## TEXTO SELECCIONADO

++++++

Cuando la política se impone a las medallas
La fuga de la atleta bielorrusa Tsimanuskaia retrotrae a los tiempos de la Guerra Fría y subraya el papel de los Juegos como escenario de los conflictos mundiales
La huida a Polonia de la corredora bielorrusa Kristsina Tsimanuskaia tras su fallida participación en los Juegos de Tokio ha vuelto a poner de manifiesto cómo el gran acontecimiento global del deporte es, desde sus inicios en la edad moderna en Atenas en 1896, una enorme caja de resonancia de las tensiones de la política internacional del momento, escenario desde el ascenso inexorable de Hitler a atentados terroristas pasando por vetos, protestas y boicoteos a países de toda índole.
Tsimanuskaia es, por ahora, la última de una larga serie de atletas que eligieron la libertad y decidieron no regresar a sus países de origen, aunque en su caso parece haber pesado más el miedo que la disidencia política. Antes de ella, en los Juegos de Londres 2012 más de una docena de deportistas africanos, cameruneses, congoleños y sudaneses solicitaron asilo en mitad de la noche en comisarías de la policía británica y más recientemente, en los de Río en 2016, se creó el Equipo de Atletas Refugiados bajo la bandera olímpica formado por deportistas de Siria, Sudán del Sur, Etiopía y República Democrática del Congo. En Tokio son 29, muchos de ellos sirios, iraníes y afganos. “Parece como si los Juegos Olímpicos, los más lucrativos y políticos de todos los eventos deportivos del planeta, siguieran utilizándose para acciones políticas. Está claro que la situación de países como Rusia, Bielorrusia y Ucrania ha salido a la luz en esta cita”, dice en un correo electrónico Jonathan Grix, profesor de Política del Deporte de la Universidad de Manchester.
El caso Tsimanuskaia trae a la memoria las grandes deserciones de la Guerra Fría. La primera deportista en huir del telón de acero fue la gimnasta checoslovaca Marie Provaznikova y lo hizo en los juegos de Londres en agosto de 1948. Meses antes, en enero, se había producido el golpe comunista de Praga y el consiguiente control del país centroeuropeo por la Unión Soviética. Antes de viajar a la capital británica Provaznikova lideró una manifestación en Praga de más de 20.000 mujeres atletas en apoyo del presidente derrocado Edvard Benes. Una vez en Londres y tras hacer ganar la medalla de oro a sus gimnastas, de las que era entrenadora, Provaznikova solicitó asilo en Estados Unidos. “Soy una refugiada política y estoy orgullosa de ello”, declaró entonces desafiante.

++++++

## EJERCICIO ESCRITO
Copia sin cambios el fragmento del artículo sobre la huida de Tsimanuskaia que empieza en "El caso Tsimanuskaia" y termina en "declaró entonces desafiante.".

++++++

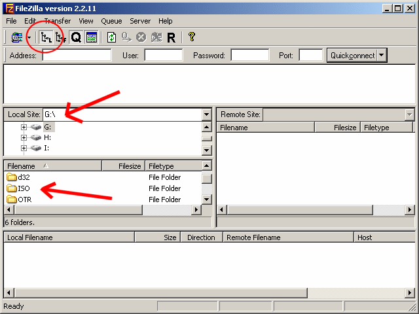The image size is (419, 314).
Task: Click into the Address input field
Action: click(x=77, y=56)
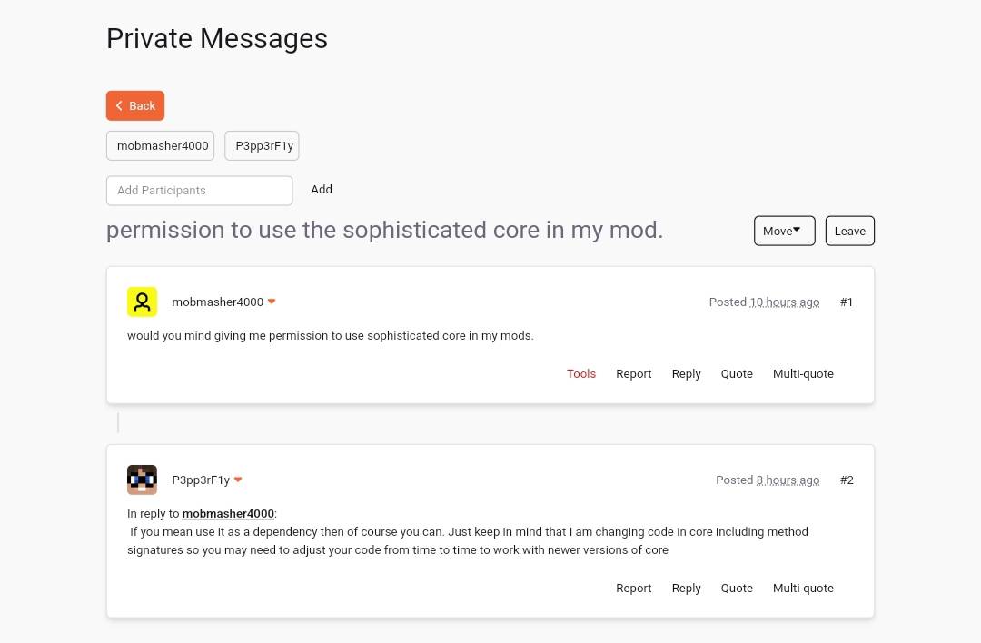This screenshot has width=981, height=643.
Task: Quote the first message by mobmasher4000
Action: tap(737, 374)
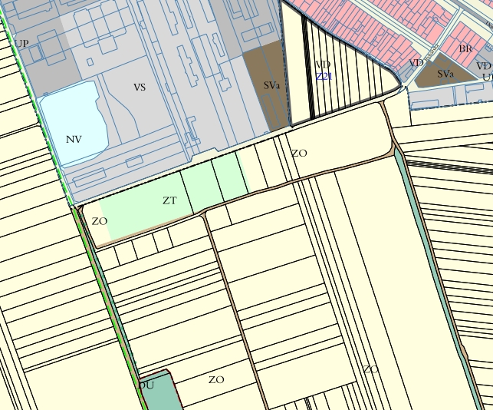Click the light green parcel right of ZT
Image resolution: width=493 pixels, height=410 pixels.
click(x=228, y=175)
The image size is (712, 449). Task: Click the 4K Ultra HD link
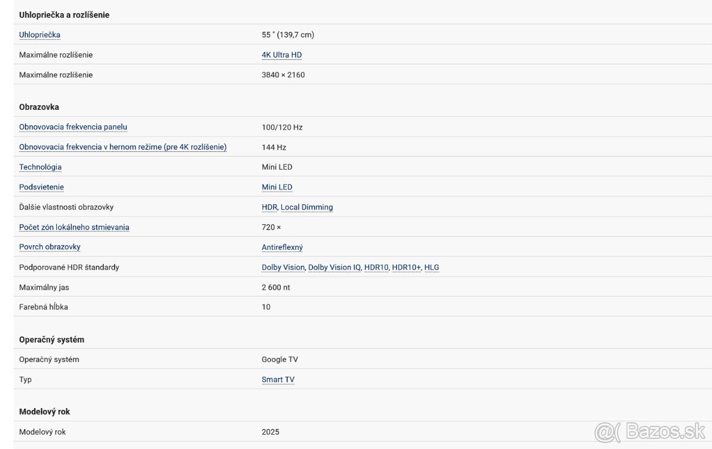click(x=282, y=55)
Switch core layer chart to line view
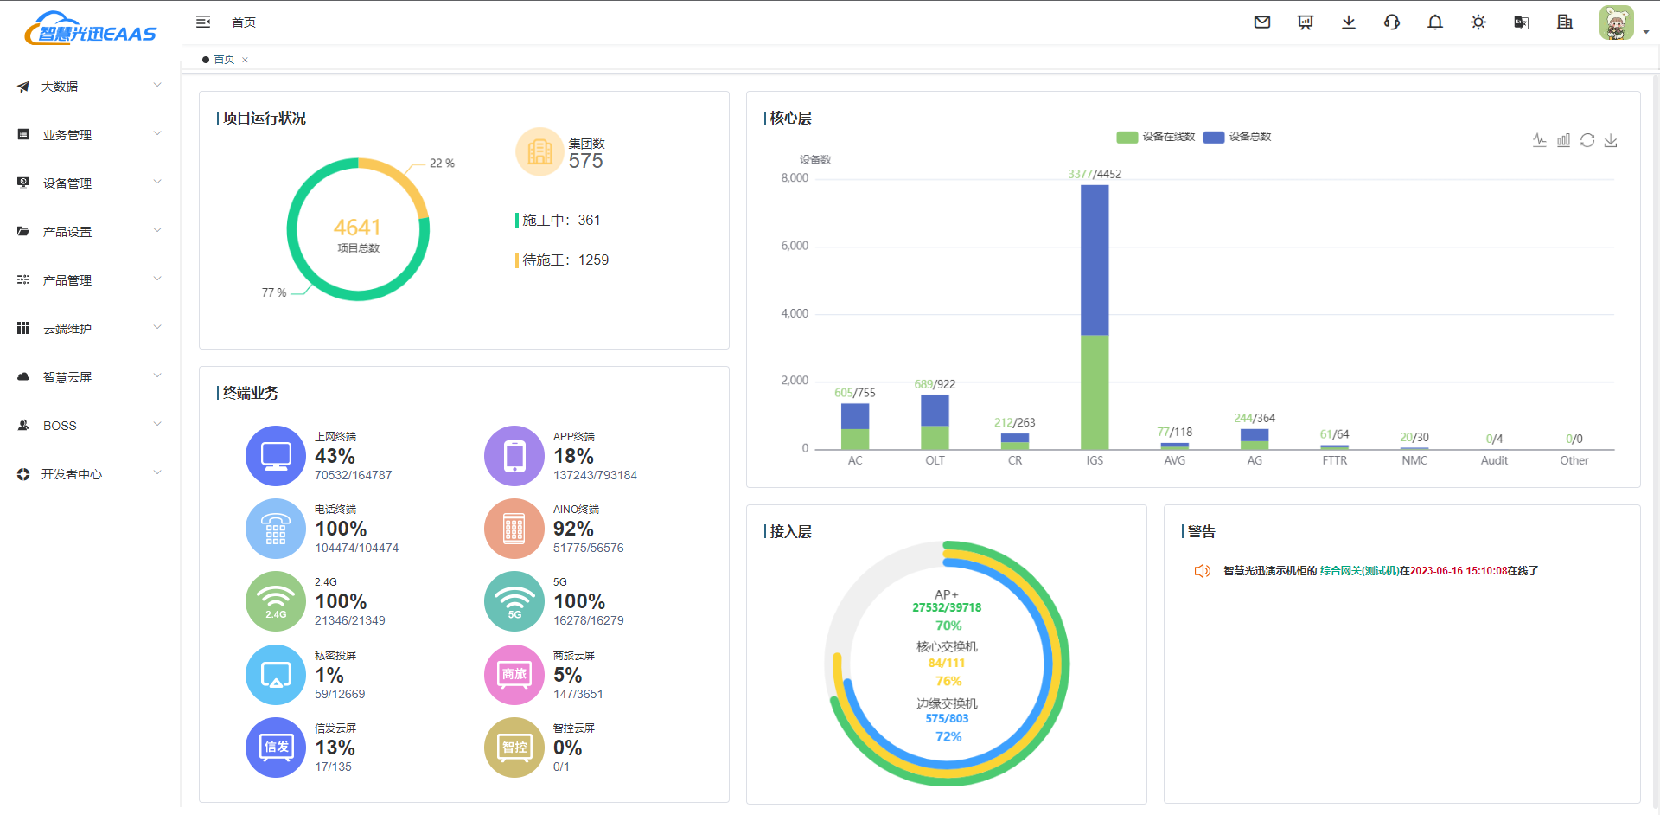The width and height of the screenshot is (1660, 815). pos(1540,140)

++++++

## RESPUESTA A CONTINUACIÓN
El caso Tsimanuskaia trae a la memoria las grandes deserciones de la Guerra Fría. La primera deportista en huir del telón de acero fue la gimnasta checoslovaca Marie Provaznikova y lo hizo en los juegos de Londres en agosto de 1948. Meses antes, en enero, se había producido el golpe comunista de Praga y el consiguiente control del país centroeuropeo por la Unión Soviética. Antes de viajar a la capital británica Provaznikova lideró una manifestación en Praga de más de 20.000 mujeres atletas en apoyo del presidente derrocado Edvard Benes. Una vez en Londres y tras hacer ganar la medalla de oro a sus gimnastas, de las que era entrenadora, Provaznikova solicitó asilo en Estados Unidos. “Soy una refugiada política y estoy orgullosa de ello”, declaró entonces desafiante.